One of my favorite things about committing to writing first thing in the morning is the fact that it is an incredible gift to myself.
I can’t think of anything else I enjoy doing more than I enjoy writing.
Committing to do it every day builds a sense of gratitude into my entire experience.
I wonder how peculiar I am in possessing this trait.
I do know that once or twice I have been told that someone doesn’t enjoy writing, and the fact caused me to pause and consider how different I might actually be.
Whatever its strangeness, it is a trait that seems to be shared by many on Substack.
(Now I’m wanting to look at how many people write on this platform, how many are on Medium, how many blog regularly [as well as all the poets, novelists, journalists, and columnists] and how we size up in population share.)
But that’s all neither here nor there.
This is a post about gratitude.
Ever since I was a boy, this has been a primary aspect of my identity.
Probably, when I was young, it was a time when I could seek solitude and process my emotions in a safe space where I had the luxury of quiet time.

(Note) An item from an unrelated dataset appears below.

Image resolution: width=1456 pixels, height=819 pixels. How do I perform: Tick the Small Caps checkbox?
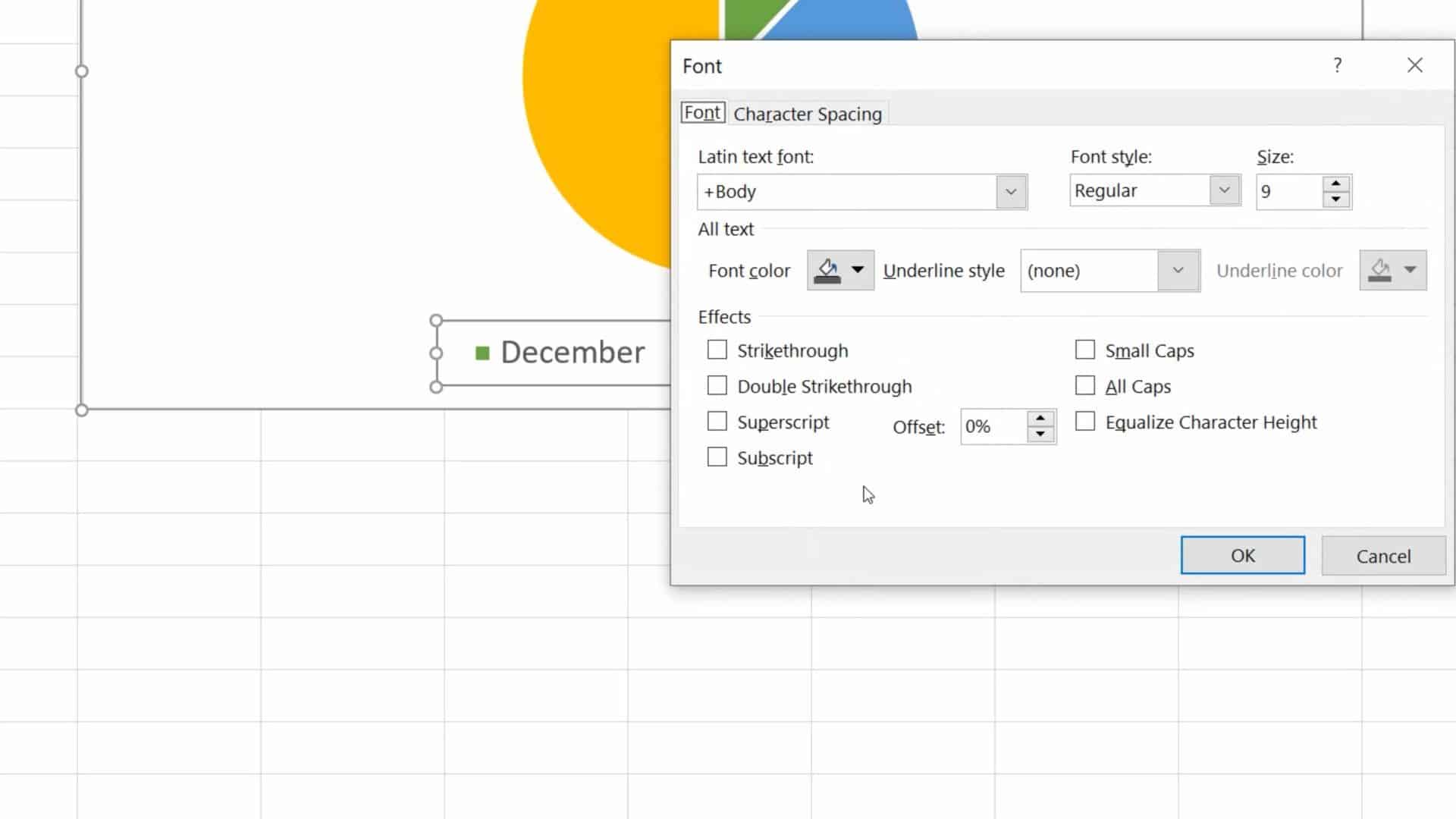(x=1085, y=350)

It’s more or less the same scenario now, time set aside for introspection and memory, coupled with the sweet pleasure of expression.
That said, now it also boasts lots of other characteristics, not the least of them being the introduction of much more experience, and many more topics.
Sometimes, I think about how Socrates did not write, and was famously skeptical of writing as a craft.
The idea seems to have been that it is not in making propositions that we come toward wisdom, but rather through challenging our own assumptions via a host of other practices, including dialogue.
That same thing seems to be true now.
We certainly have enough writers, and more than enough to read.
And, though we can “internalize Socrates” and create a sense of self-critique in our writing, it’s still a stream of words coming from one particular embodied consciousness.
So be it.
That doesn’t dissuade me from doing it, nor does it prevent me from thinking that, as far as self-indulgent behaviors go, it certainly isn’t the worst thing I could do.
And, again, I’m grateful for it.
I’m grateful for this opportunity to celebrate, for a spell each morning, the experience of being a real, live, self-aware consciousness participating in communication with other consciousnesses like yourselves.
As you know, I really have nothing to say.
The fact that I enjoy saying it, spinning it into the cotton candy of a piece, doesn’t make its ingredients any more nutritious.
But look at it! It’s Pink! It’s Blue!
Pink and blue as you are, and as red and orange.
So, with brushes in hand, and a messy smock, I say to you Good Morning, Reader!
Its been a terrific day already, and I’m crossing my fingers I might have a few more in my future.